What is asked
Please copy out word for word the lines of the records below, from the first line through the line that contains "Image resolution: width=2576", including both.

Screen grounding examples
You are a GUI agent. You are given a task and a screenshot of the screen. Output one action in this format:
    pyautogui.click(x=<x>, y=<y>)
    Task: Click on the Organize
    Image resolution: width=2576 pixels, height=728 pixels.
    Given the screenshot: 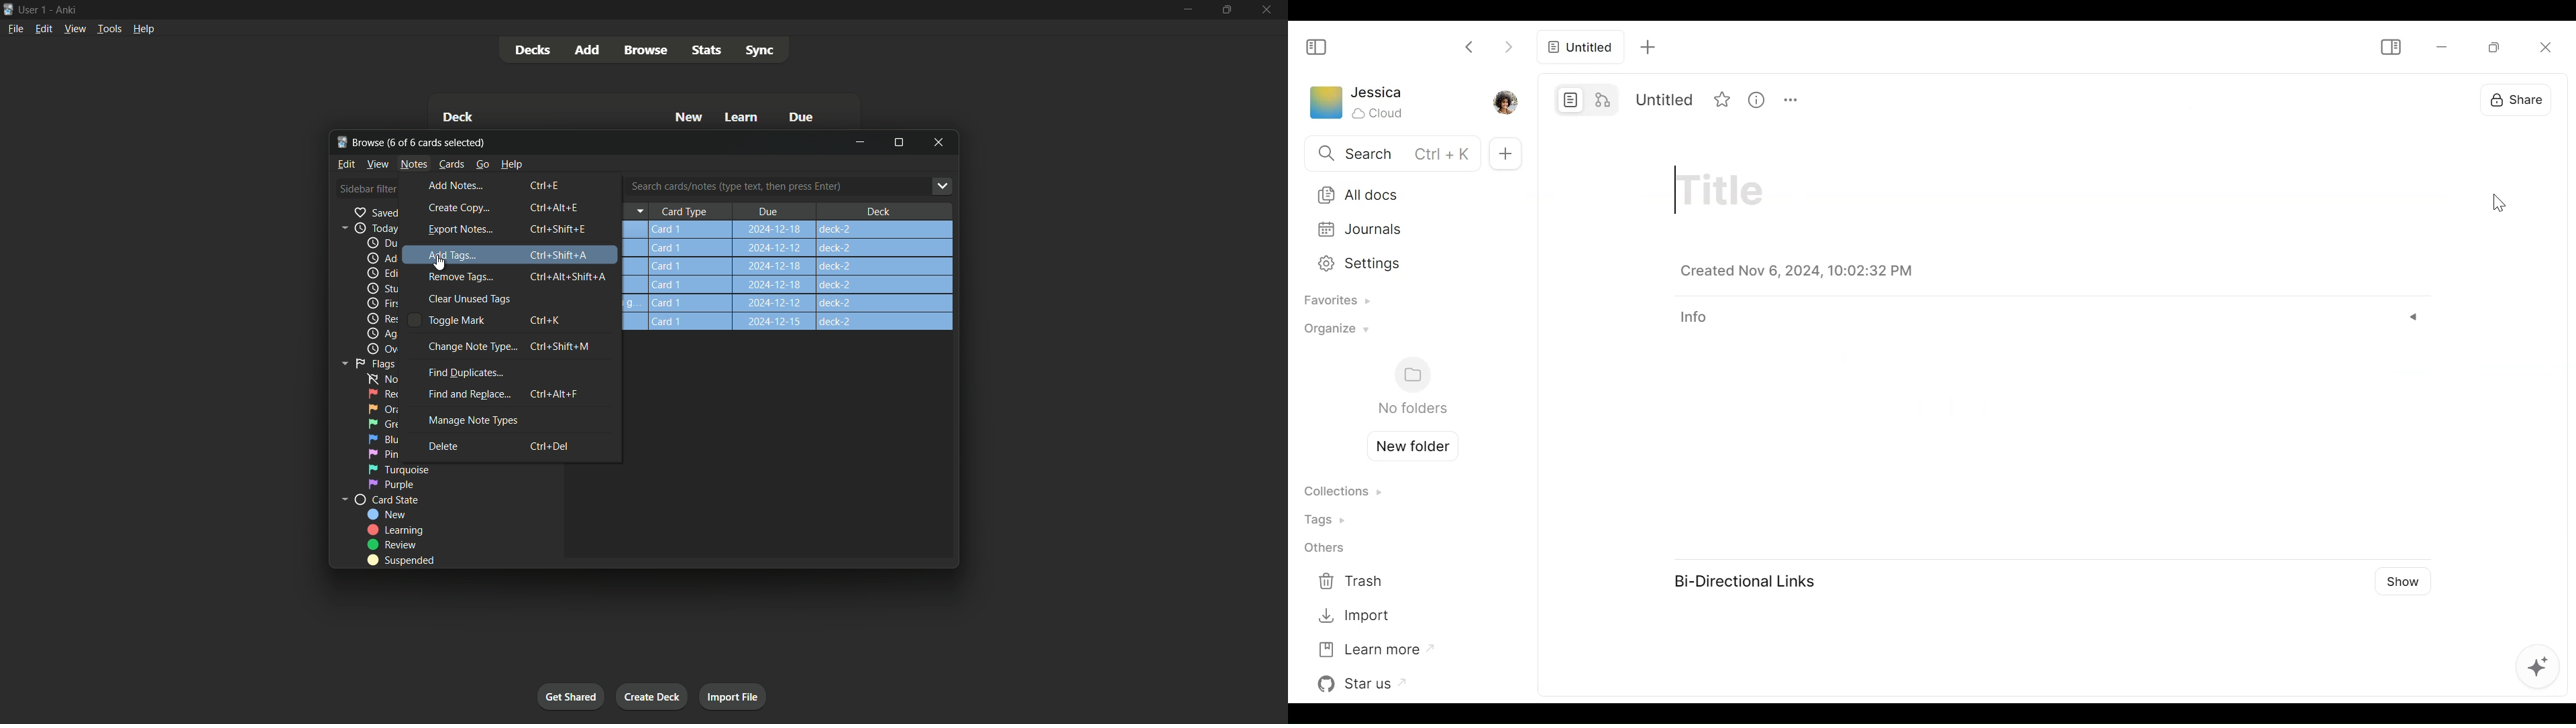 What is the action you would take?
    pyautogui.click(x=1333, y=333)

Exercise output
You are a GUI agent. You are given a task and a screenshot of the screen. Output one action in this format:
    pyautogui.click(x=<x>, y=<y>)
    Task: Click on the Organize
    Image resolution: width=2576 pixels, height=728 pixels.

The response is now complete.